To get there, you will need to consider how to shape your end-to-end data infrastructure, from data capture, to modeling and transformation, to warehousing/storage, visualization and more. It will require investigation into a number of different options, and evaluating the choices between building, buying or running open source versions of the best-in-class solutions.
Your data team will likely lead the charge towards building a future proof data stack. But that doesn’t mean they should build all their own solutions. There is a growing market of cutting edge technologies for web analytics (and wider use cases) for you to explore.

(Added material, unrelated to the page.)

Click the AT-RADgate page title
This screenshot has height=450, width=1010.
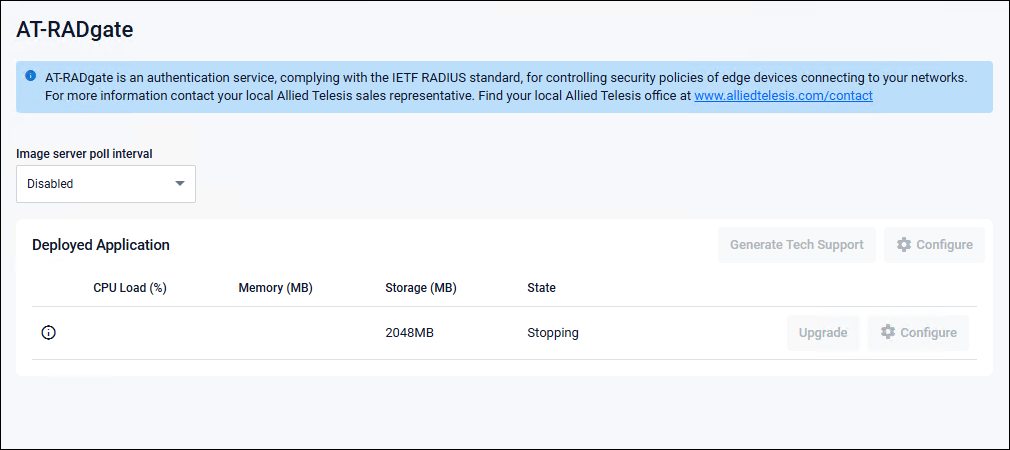pyautogui.click(x=75, y=30)
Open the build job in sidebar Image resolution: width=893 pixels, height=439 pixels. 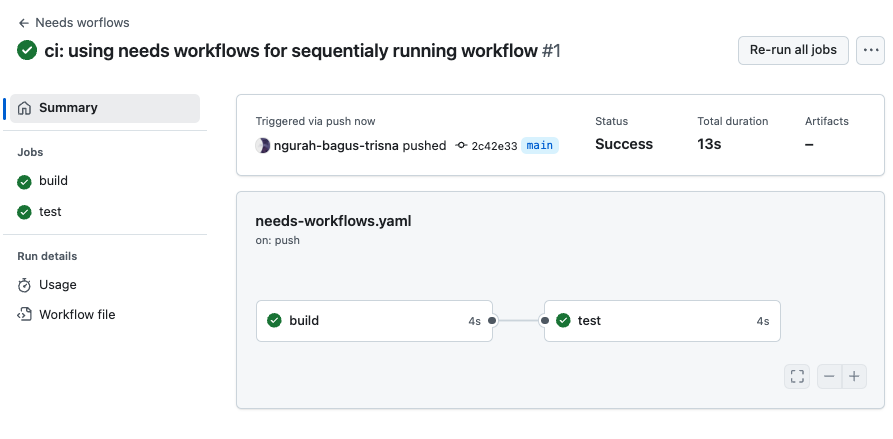pyautogui.click(x=53, y=182)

We’ll cover more on the best tools for your web analytics in our next post, but for now, here are some key categories to consider when putting together your stack:
- Data capture and management
Capturing and managing behavioral data from web channels should be one of your first concerns when it comes to building the stack. Explore platforms that offer you complete control over your data and flexibility to decide its structure.
- Data Visualization
To provide your internal data consumers with the best insights, you’ll need a solution for visualizing and exploring the data. Look out for tools that make it possible for teams to self-serve data, without creating bottlenecks.
- Data Monitoring
Measuring and improving your data quality is a huge factor in getting the most from your web data. These tools will help you build assurance in your web data, so your internal teams can be confident their data is reliable and trustworthy.
- Tag Management
Tag management systems or ‘TMS’s are at the heart of your web analytics and marketing. They are especially important when it comes to setting cookies, capturing key information about your users and visitors (while respecting their privacy). Consider a TMS that allows for server-side tagging and one which is compatible with your other technologies.
- Testing/Debugging
Testing your web analytics stack for tracking failures is not the most exciting aspect of your stack, but it’s one of the most important. We recommend integrating tracking as part of your automated testing suites, so you can ensure your new builds don’t ship without properly functioning trackers ready to go.
- Data Transformation
Transforming, reformatting or modeling your data are all essential to ensuring your internal teams can action the data set that is most relevant to them. A good data transformation tool will enable you to turn raw data into actionable data sets that are understood and trusted by cross functional teams.
Not all about the stack
Technology is important, but ultimately it’s your people and processes that make the difference. Having the best tools available will not help you achieve your goals with web analytics. In fact, it’s sometimes best to start simply, build out a data team that will fit your key use cases and evolve your tech stack over time.
“A data stack will not move you along the data maturity curve if the team and processes in place aren’t already appropriate.” – Archit Goyal, Solutions Architecture Lead at Snowplow
If you’re unsure where to start, our internal experts can help you identify your immediate needs and scope out how you can realize your ambitions with behavioral data. It’s worth remembering that your organizations’ experience with data is a journey – there is nothing wrong with starting small, and building as you grow.